Saturday, April 25, 2009

Isabellah

For the past three weeks I have been seeing a patient named Isabellah. Isabellah came into the hospital after being treated by another hospital following a car accident. She had a broken femur and deep lacerations down her right leg. At the other hospital she had been sown up and then she transferred to Tenwek. Dr. Galat and Josh performed her surgery repairing her broken femur and also opening up her laceration to get it clean. Under the sutures they found that her tissue was barely alive. She had to go back to the operating room 2 additional times for cleaning and skin grafts before she as released for rehab. I met her on rounds and she immediately took to me. When ever I would walk past her room she would yell out "Jesska." Then I would go in, say hello, pray with her, and let her know that I was looking forward to working with her. She has been a patient that expects me to pray with her and definitely keeps me accountable to that.
Isabellah is a confessed believer. She attends an African Gospel Church- the predominant denomination here. She speaks of the Lord freely. She also comes from a family that seems to be well off. She has given me gifts often of bananas and sugar cane. She has pedicured toe nails and has been well fed.
In a previous post I mentioned that Isabellah has been the source of some of my greatest joys and frustrations on this trip.
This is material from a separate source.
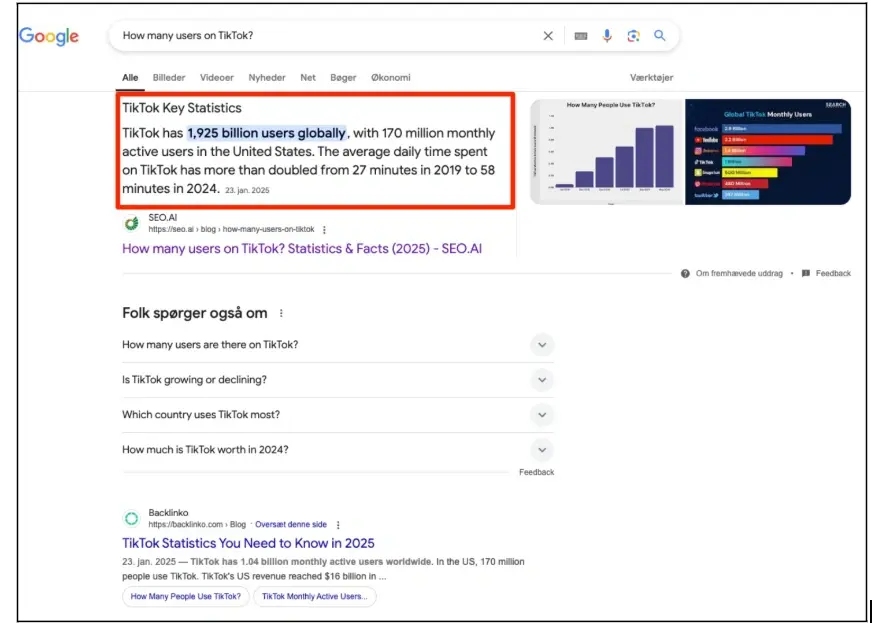Start voice search with microphone icon
This screenshot has width=873, height=623.
pyautogui.click(x=607, y=36)
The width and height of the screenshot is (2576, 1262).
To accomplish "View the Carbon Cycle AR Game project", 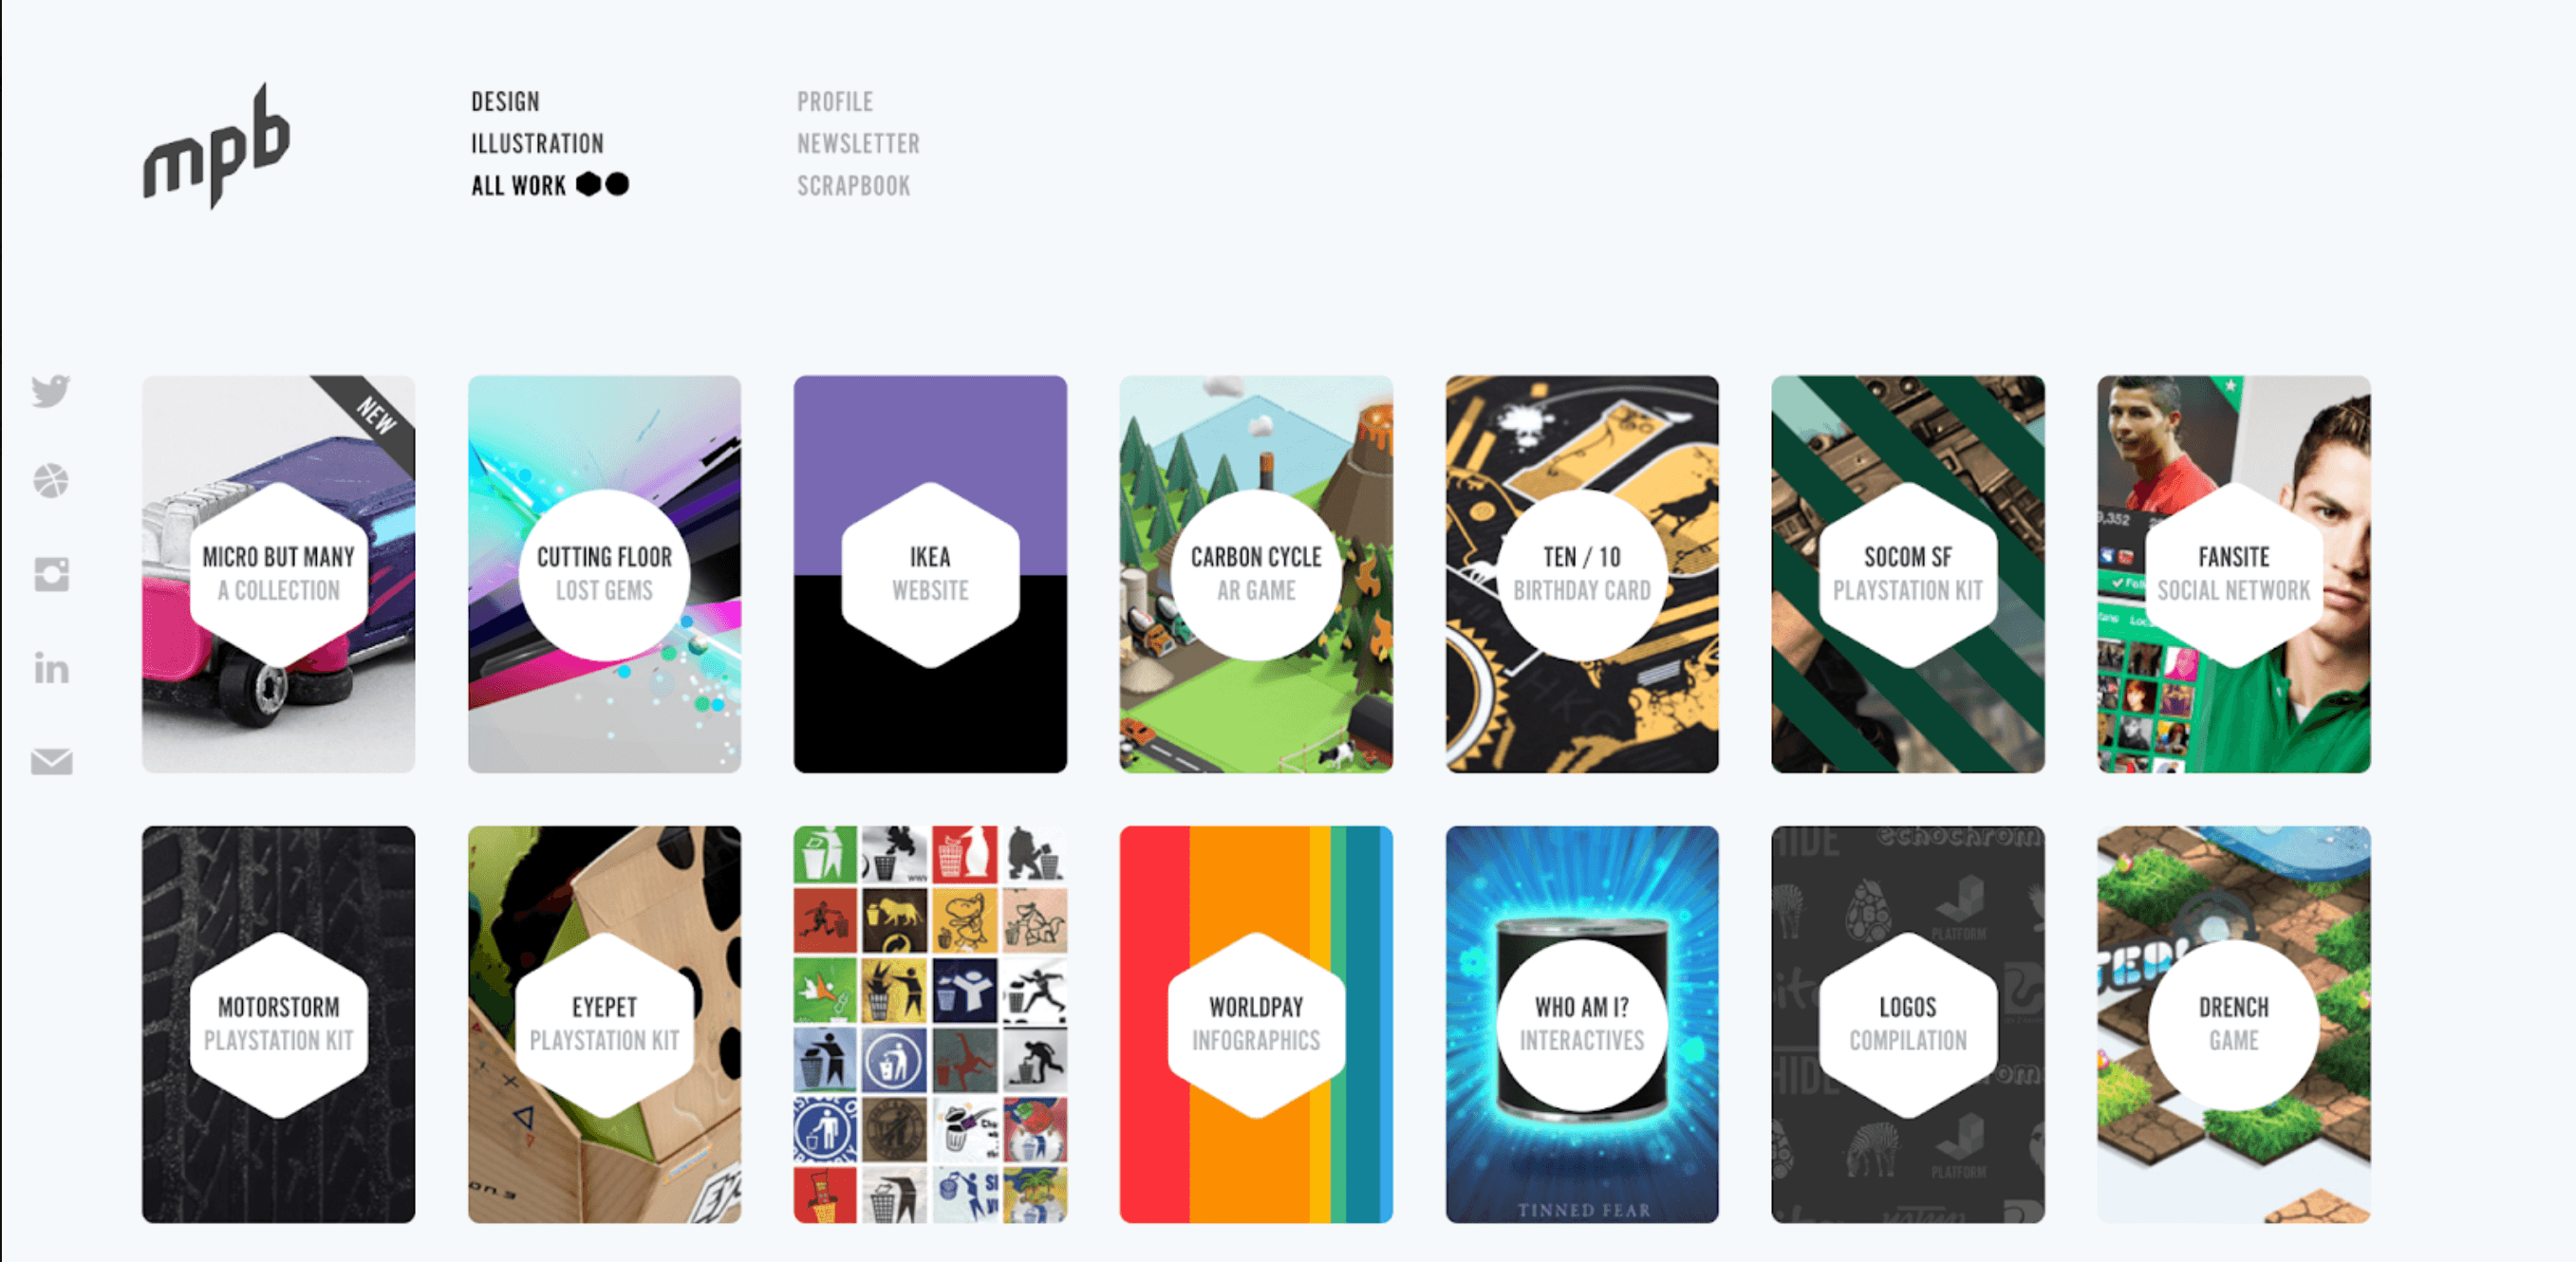I will point(1256,574).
She has brought me joy in the fellowship I have with her as a sister in Christ. It is a blessing to pray with her and to be able to encourage her in her faith throughout her recovery.
Unfortunately though, Isabellah is spoiled. Her pain tolerance is incredibly low. She does not take ownership of her own body but rather expects others to do everything for her, including make her better. I feel like I have been trying to instill work ethic and determination into her for the entire time I have treated her. I have become very frustrated with her because she just will not move her leg. Trust me, she can. I have nicknamed her Drama Queen. Frequently when we first started to get her out of bed she would act like she was fainting so that we would let her sit down. Her screams can be heard in the next building when I even start to move her leg. She is afraid of pain- she is not actually hurting (because I am not actually moving it) she is just afraid of it hurting. I do believe there is a Biblical principle here. Isabellah is paralyzed because of fear. She continually tells me that "this isn't my fault." My reply is "the fact that you won't be able to walk later will be your fault." Isabellah believes that she didn't deserve what happened to her so therefore she shouldn't have to endure the pain of recovery.
So often I feel like my sinful nature isn't my fault- I can't help that I sin, I'm a victim. Therefore it should just be taken away supernaturally. The reality is that I must endure sanctification and be grateful that the Lord wants to make me better. But I must trust in the Lord that the pain of sanctification is making me better- even though it hurts.
"Our fathers disciplined us for a little while as they thought best; but God disciplines us for our good, that we may share in his holiness. No discipline seems pleasant at the time, but painful. Later on, however, it produces a harvest of righteousness and peace for those who have been trained by it. Hebrews 12: 10-11
My time with Isabellah has also tested my ability to truly love her. Loving Isabellah doesn't mean that I am always nice to her. Often I have been stern, real, and called her out on her laziness and excuses. It is amazing to see how the bond of Christ remains strong and we can always laugh and "be friends again" at the end of a session. Often she has said she misses the "old Jesska," meaning the nice one that spent 2 hours with her just to convince her to get out of bed. The great thing is that she understands that I have changed strategies to cultivate independence in her. In the course of our three weeks together she has cried, her father has cried because of her screaming, her roommate has cried because she thought I was torturing the poor girl, she has threatened to sue me, and her mother has realized how spoiled her daughter really is. Her mom greets me each day outside the ortho ward with cheek to cheek kisses (which we have head butted several times b/c of my unfamiliarity with the custom) and a smile, she understands that I am truly there to help no matter how much it may look otherwise.

Currently Isabellah is on the upswing. Her skin grafts are healing and she is slowly starting to achieve some muscle contractions. She still has one skin graft remaining to be completed then she will be discharged to go home. She is walking on her own for about 50 ft. She continues to want to lay in bed all day and complains the entire time she is sitting up, but she is making progress. She has taught me a new kind of patience and love. With her progress I have seen glimpses of a new strength in her, my prayer is that the source of that strength grows in the power of Christ.